▶ **REQUIRED WORK**: Switch every "GUI agent" in the records below to "screen assistant" and write the records out again with nothing else changed. Leave out the pictures.

▶ **DATA PROVIDED**:
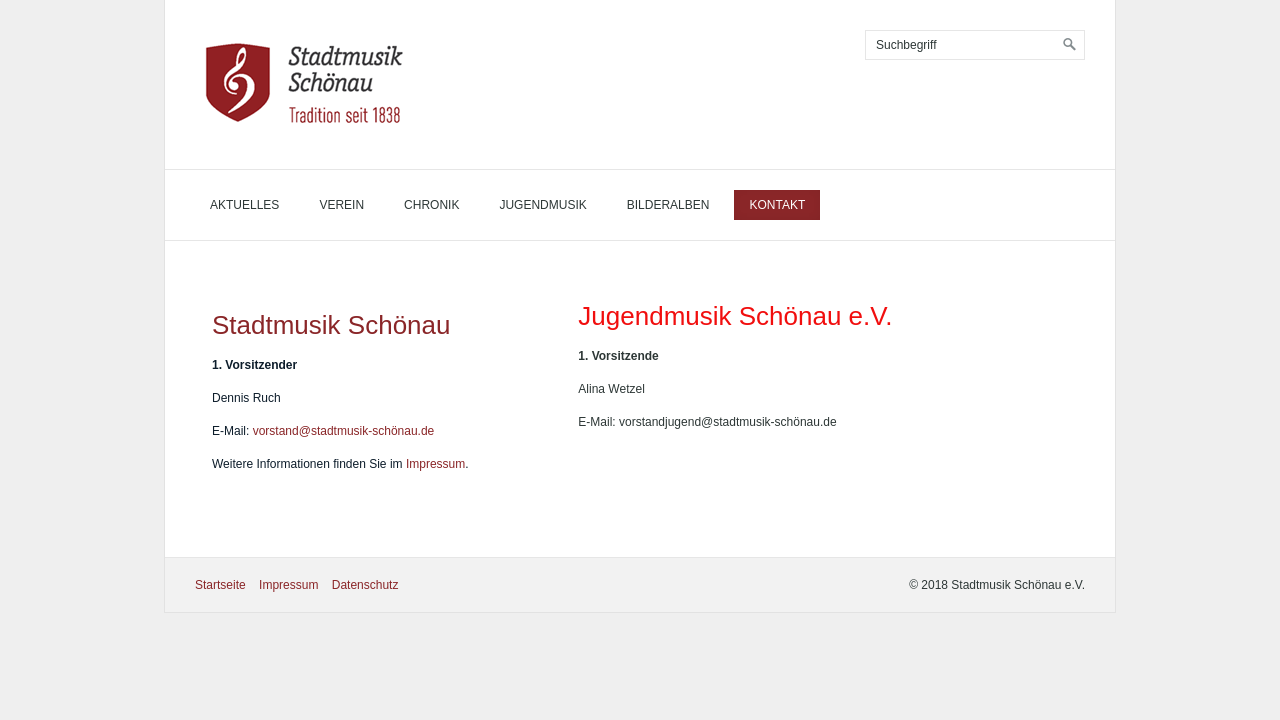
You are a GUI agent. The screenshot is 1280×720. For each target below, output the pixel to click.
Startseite (220, 585)
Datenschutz (365, 585)
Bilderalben (668, 205)
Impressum (435, 464)
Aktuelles (244, 205)
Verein (341, 205)
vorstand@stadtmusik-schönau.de (344, 431)
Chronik (431, 205)
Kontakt (777, 205)
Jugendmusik (542, 205)
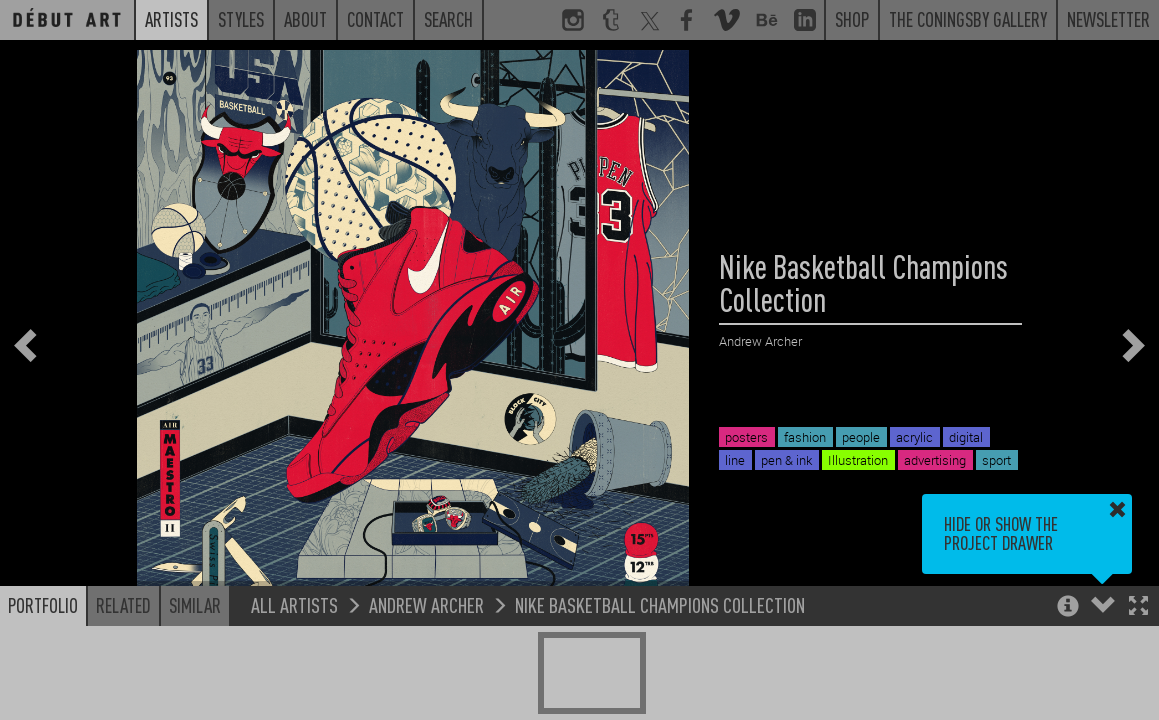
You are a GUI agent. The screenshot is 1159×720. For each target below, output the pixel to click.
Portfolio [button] (43, 605)
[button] (1138, 607)
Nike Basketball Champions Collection (660, 604)
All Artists (294, 604)
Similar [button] (195, 605)
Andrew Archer (426, 604)
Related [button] (123, 605)
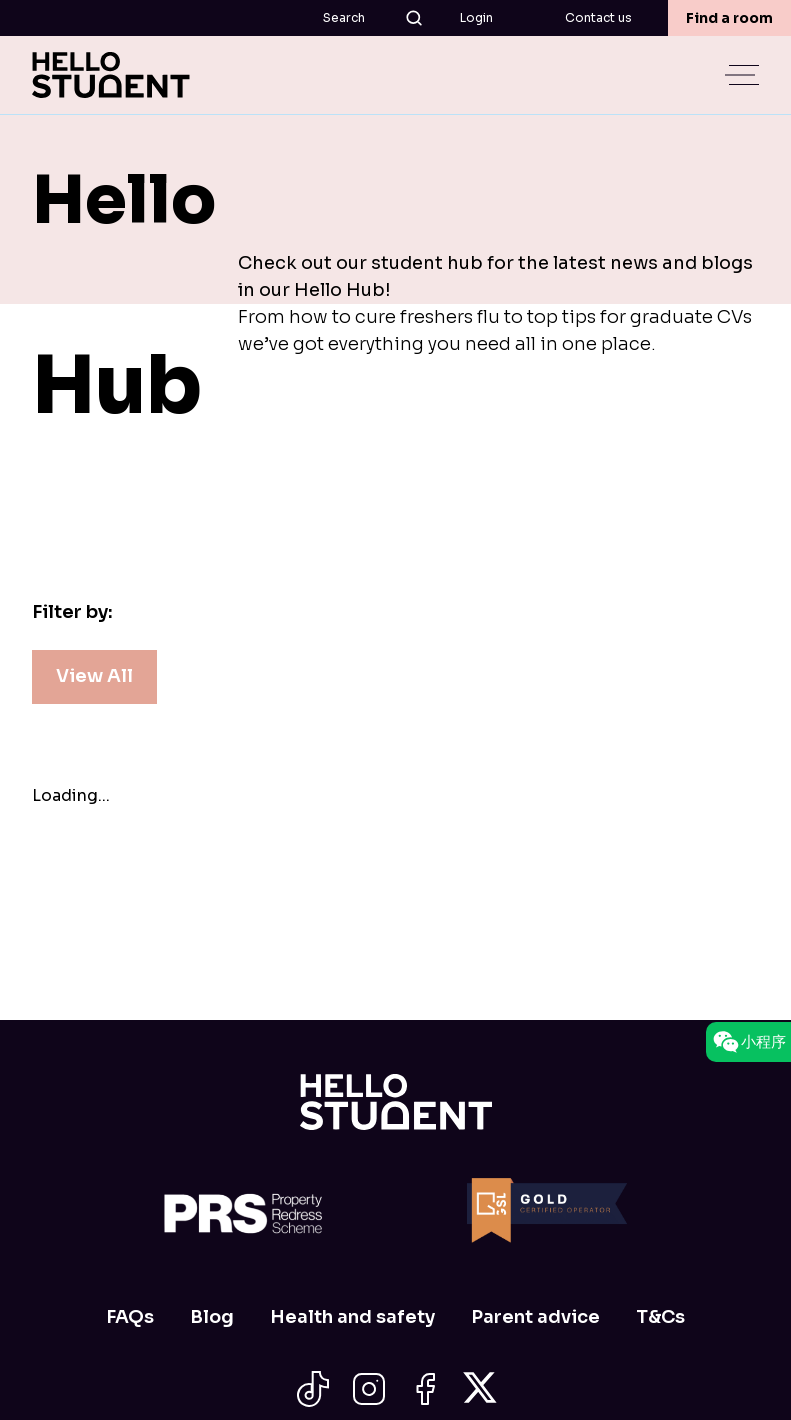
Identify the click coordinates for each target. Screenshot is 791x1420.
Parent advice (535, 1317)
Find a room (729, 18)
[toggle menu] (744, 75)
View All (94, 676)
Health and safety (352, 1317)
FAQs (130, 1317)
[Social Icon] (313, 1389)
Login (476, 17)
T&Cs (660, 1317)
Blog (212, 1317)
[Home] (396, 1102)
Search (373, 18)
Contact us (598, 17)
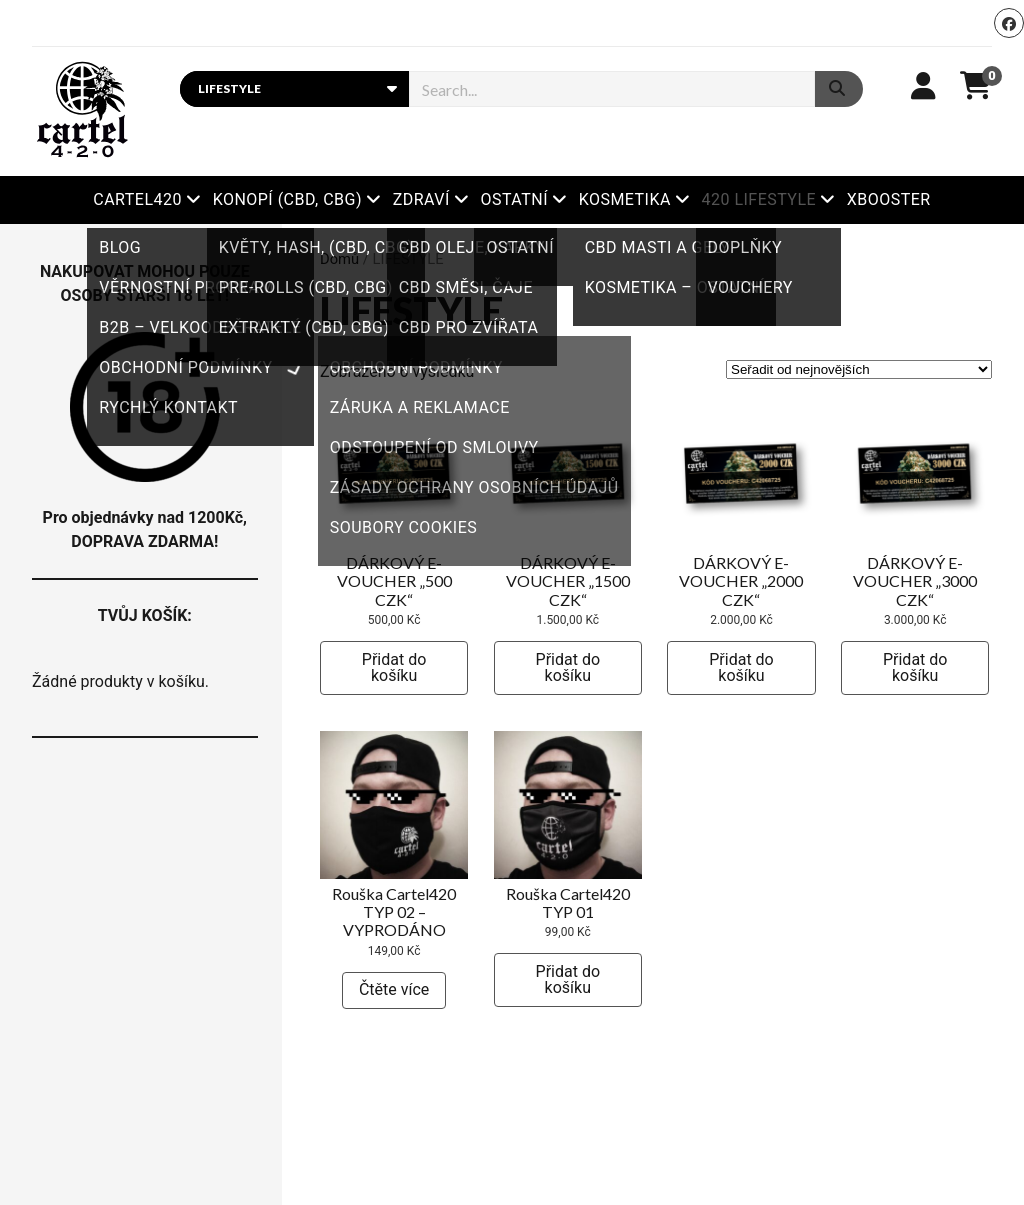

▶ **IN RESPONSE**:
You are a screen assistant. The screenshot is 1280×720. For each target below, output the pixel to click.
Startseite (220, 585)
Datenschutz (365, 585)
Bilderalben (668, 205)
Impressum (435, 464)
Aktuelles (244, 205)
Verein (341, 205)
vorstand@stadtmusik-schönau.de (344, 431)
Chronik (431, 205)
Kontakt (777, 205)
Jugendmusik (542, 205)
You are a screen assistant. The screenshot is 1159×720. For each target below, output the pixel to click.
Portfolio [button] (43, 605)
[button] (1138, 607)
Nike Basketball Champions Collection (660, 604)
All Artists (294, 604)
Similar [button] (195, 605)
Andrew Archer (426, 604)
Related [button] (123, 605)
Identify the click coordinates for each target. Screenshot is 791x1420.
Parent advice (535, 1317)
Find a room (729, 18)
[toggle menu] (744, 75)
View All (94, 676)
Health and safety (352, 1317)
FAQs (130, 1317)
[Social Icon] (313, 1389)
Login (476, 17)
T&Cs (660, 1317)
Blog (212, 1317)
[Home] (396, 1102)
Search (373, 18)
Contact us (598, 17)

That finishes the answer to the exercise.